My colleague at 500 Startups pinged me last night with a pitch deck from one of our portfolio companies gearing up to raise a post-seed round.
Gawd it was TERRIBLE. And embarrassing because they are one of our companies.
Unfortunately, their deck was representative of what I see in about 99% of email pitch decks I receive.
What was wrong?
I couldn’t understand the key components of this business in < 10 seconds.
The disconnect between entrepreneurs and investors around pitch decks is that entrepreneurs often think that investors will spend a few minutes looking at their decks. In reality, I’ll spend 10 seconds, at best, on an email deck because all I want to know is whether I should schedule a meeting.

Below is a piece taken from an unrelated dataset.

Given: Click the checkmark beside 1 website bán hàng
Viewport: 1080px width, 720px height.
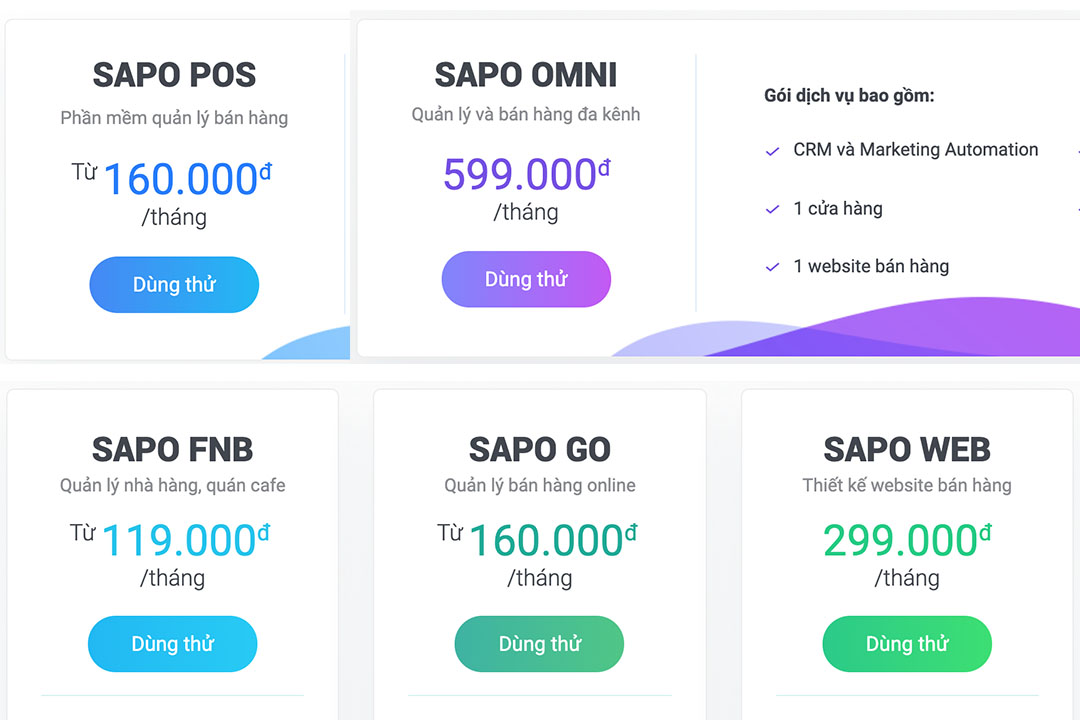Looking at the screenshot, I should (x=771, y=266).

This is why I say over and over: you need multiple pitch decks. You’re selling different things at different stages of the fundraising process (e.g., selling the idea of just doing a pitch meeting with an investor vs selling the opportunity to move forward and invest in your company).

All I really want to know in 10 seconds can be summarized like this:
- Team: what are the notable accomplishments and domain expertise of the founders?
- Problem: what is the big problem you’re solving?
- Solution: how are you solving it? If you’re in a competitive space, how is it differentiated and 10x better than alternatives?
- Traction: what are the key performance indicators and how do they track over time? Please don’t include 10 KPIs – the definition of “key” is just that. Only 1 or 2 key indicators are important. This could be your monthly revenue. It could be DAUs. It could be number of email subscribers. Or whatever. Be selective here. Also, be sure to own up to your traction. A lot of early teams try to hide it. I always ask what the traction is even if it’s not included in the deck before taking a meeting. There is no reason to leave it out.
- Market: I personally care less about this in an email deck because I know I will need to think and digest what the “true market” is only after taking a meeting. However, other VCs see this as very important in qualifying whether or not to take a meeting. When you do market sizing, make sure to show visually what niche you’re starting in and what the peripheral larger markets are.
That’s it. Simple text. Big font. Black font with white backgrounds makes for faster reading. Bullet points and not paragraphs also make readability better. If a bullet point is too difficult, show it graphically.
After you create an email deck, the best way to test whether you’ve done a good job is to show it to someone – anyone – who knows nothing about your business for 10 seconds. Then, have him/her rattle off information about the five points above and see what was missed. If he/she cannot do this exercise well, you know that you need to go back to the drawing board.
You have just 10 seconds to get an investor meeting – make your email deck count.